The decedent died without a will leaving neither descendants nor ascendants. She was survived by her two brothers Tomas and Ireneo, her nephew Salvador and her husband-oppositor Antonio Esman. However, the husband’s capacity to inherit and administer the property of the decedent is now being questioned in view of the discovery by the petitioner that the marriage between oppositor and the decedent was celebrated without a marriage license.
Petitioner contends that the marriage between her deceased sister and oppositor Antonio A. Esman was null and void since there was no marriage license issued to the parties at the time the marriage was celebrated. In fact, petitioner contends that a certification issued by the Local Civil Registrar of Pateros shows that the marriage license number was not stated in the marriage contract and that the marriage contract itself does now show the number of the marriage license issued.
On the other hand, oppositor contends that the arguments raised by petitioner are mere concoctions; that a close scrutiny of the aforementioned documents would show that except for the phrases “not stated” and “not recorded” the two certified copies of the marriage contract issued by the Civil Registrar of Pateros, Rizal (now Metro Manila) and the Parish Church of San Roque were the same as the certified copy of the marriage contract which was attached to the original petition which named the oppositor as the husband of the deceased.
ISSUE: WON the marriage between Graciana Geronimo and Antonio A. Esman was valid?
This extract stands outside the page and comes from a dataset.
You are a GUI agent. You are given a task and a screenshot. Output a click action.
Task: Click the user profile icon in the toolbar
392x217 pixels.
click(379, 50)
HELD: It may be conceded that the aforementioned documents of the petitioner-appellant do not bear the number of the marriage license relative to the marriage of Graciana Geronimo and the herein oppositor-appellee. But at best, such non-indication of the number could only serve to prove that the number was not recorded. It could not be accepted as convincing proof of non-issuance of the required marriage license.
On the other hand, the marriage license does appear in the certified archives copy of the marriage contract. The non-indication of the license number in the certified copies presented by the petitioner-appellant could not be deemed as fatal vis-a-vis the issue of the validity of the marriage in question because there is nothing in the law which requires that the marriage license number would be indicated in the marriage contract itself.
Petitioner fails to convince us that the instant case falls under any of the above exceptions. At most, the evidence adduced by the petitioner could only serve to prove the non-recording of the marriage license number but certainly not the non-issuance of the license itself. WHEREFORE, the instant petition is DENIED and the decision appealed from is hereby AFFIRMED in toto. Costs against the petitioner. SO ORDERED.